Exercise: Among the entries that follow, find every line with the word "will" and copy it.

Raw data:

==================================================

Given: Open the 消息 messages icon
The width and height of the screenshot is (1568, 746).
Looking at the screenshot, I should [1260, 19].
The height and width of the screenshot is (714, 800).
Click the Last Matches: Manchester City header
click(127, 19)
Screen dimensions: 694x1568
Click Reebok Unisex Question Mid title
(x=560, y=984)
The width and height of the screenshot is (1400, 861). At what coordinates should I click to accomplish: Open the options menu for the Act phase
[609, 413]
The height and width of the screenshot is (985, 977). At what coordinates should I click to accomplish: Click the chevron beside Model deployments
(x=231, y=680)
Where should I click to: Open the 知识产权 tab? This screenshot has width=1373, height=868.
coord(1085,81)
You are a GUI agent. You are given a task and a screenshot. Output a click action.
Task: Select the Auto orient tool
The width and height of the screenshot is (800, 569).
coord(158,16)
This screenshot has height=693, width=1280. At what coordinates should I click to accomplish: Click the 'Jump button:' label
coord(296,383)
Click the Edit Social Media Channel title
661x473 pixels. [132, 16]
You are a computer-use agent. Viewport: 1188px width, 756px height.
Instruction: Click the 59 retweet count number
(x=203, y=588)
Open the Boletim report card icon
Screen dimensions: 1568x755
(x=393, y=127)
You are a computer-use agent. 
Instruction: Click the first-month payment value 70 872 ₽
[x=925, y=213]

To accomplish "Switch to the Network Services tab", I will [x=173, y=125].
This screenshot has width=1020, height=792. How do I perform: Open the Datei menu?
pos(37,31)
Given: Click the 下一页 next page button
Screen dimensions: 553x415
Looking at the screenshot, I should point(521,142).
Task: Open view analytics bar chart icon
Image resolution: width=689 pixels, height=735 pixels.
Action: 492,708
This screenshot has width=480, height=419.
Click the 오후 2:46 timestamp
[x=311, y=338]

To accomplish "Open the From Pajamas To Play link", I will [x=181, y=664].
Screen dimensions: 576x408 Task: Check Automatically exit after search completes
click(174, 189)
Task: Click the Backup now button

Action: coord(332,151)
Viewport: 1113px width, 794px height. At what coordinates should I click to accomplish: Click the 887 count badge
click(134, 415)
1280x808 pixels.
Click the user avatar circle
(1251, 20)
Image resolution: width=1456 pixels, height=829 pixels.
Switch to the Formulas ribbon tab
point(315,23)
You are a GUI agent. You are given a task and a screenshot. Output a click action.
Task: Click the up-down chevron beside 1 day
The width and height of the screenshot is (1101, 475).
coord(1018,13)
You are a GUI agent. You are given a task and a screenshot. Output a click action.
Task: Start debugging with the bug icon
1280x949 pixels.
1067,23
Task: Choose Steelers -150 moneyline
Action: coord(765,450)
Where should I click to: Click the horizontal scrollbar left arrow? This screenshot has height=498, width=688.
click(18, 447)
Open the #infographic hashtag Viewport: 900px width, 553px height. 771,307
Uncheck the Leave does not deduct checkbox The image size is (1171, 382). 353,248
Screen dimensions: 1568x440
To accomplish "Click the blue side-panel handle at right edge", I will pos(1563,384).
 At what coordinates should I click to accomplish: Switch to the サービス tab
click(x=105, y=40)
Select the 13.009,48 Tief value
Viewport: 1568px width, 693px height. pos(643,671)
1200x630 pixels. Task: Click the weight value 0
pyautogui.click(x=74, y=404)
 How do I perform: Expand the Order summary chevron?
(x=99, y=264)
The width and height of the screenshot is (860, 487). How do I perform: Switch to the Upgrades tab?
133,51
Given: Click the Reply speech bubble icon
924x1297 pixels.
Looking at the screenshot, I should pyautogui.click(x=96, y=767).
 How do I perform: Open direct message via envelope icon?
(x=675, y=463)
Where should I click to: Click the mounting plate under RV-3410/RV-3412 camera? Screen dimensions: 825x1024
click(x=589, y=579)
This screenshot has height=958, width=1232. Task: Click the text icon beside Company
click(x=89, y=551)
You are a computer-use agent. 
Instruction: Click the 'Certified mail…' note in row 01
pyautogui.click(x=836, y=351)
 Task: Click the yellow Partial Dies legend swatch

==================================================

Exercise response:
To accomplish "Switch to the Network Services tab", I will [x=173, y=125].
To accomplish "Open the From Pajamas To Play link", I will [x=181, y=664].
To accomplish "Click the blue side-panel handle at right edge", I will pos(1563,384).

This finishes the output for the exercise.